## What this task involves
Transcribe exactly, leaving out pictures, the lines from the one that holds "You are a computer-use" through the end of the data below, including both end lines and no others.

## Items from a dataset
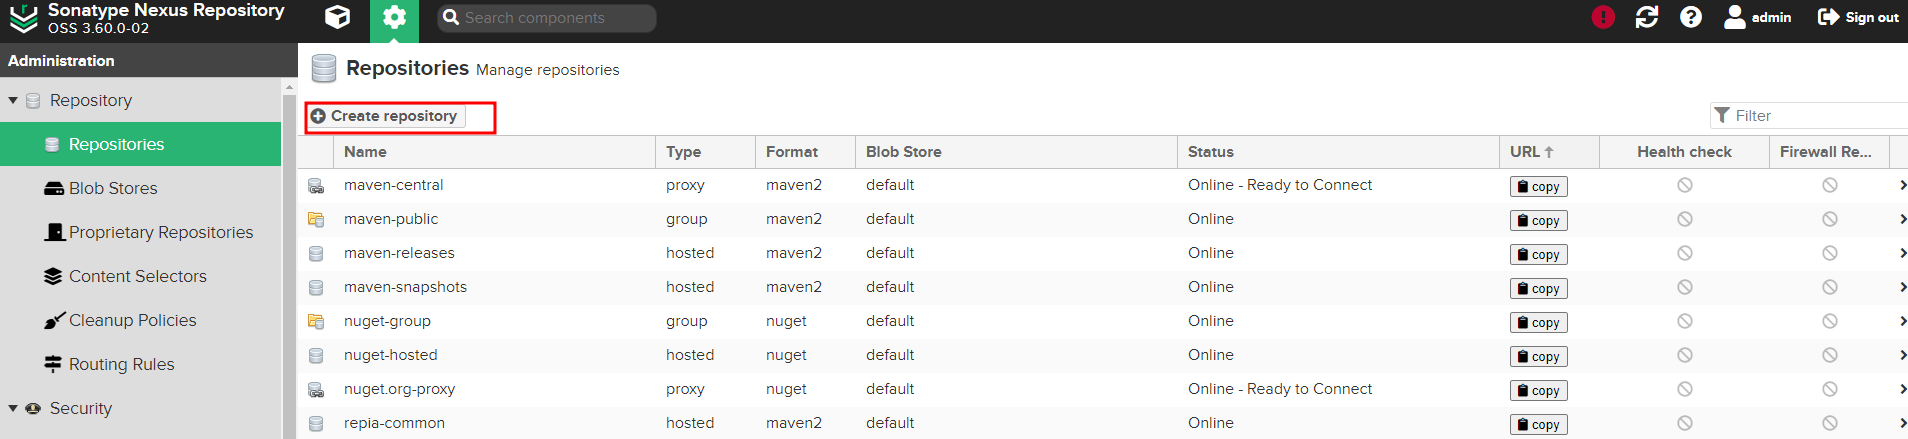Image resolution: width=1908 pixels, height=439 pixels.
Task: Click the Sign out link
Action: click(x=1858, y=17)
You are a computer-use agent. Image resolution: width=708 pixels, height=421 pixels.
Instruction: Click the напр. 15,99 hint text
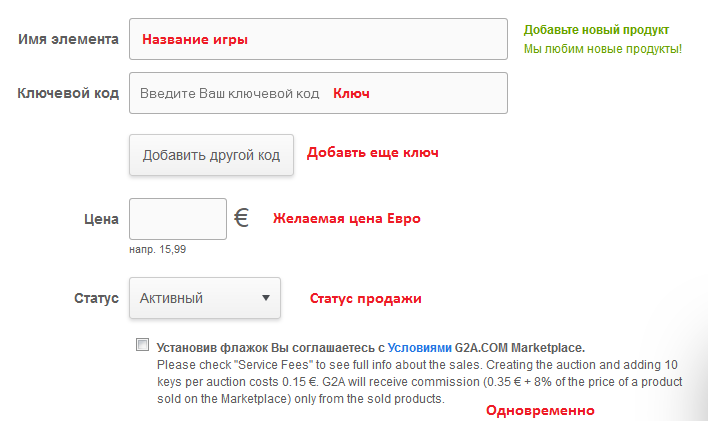158,249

## Answer to this task
You are a computer-use agent. Image resolution: width=708 pixels, height=421 pixels.
Instruction: Click the напр. 15,99 hint text
158,249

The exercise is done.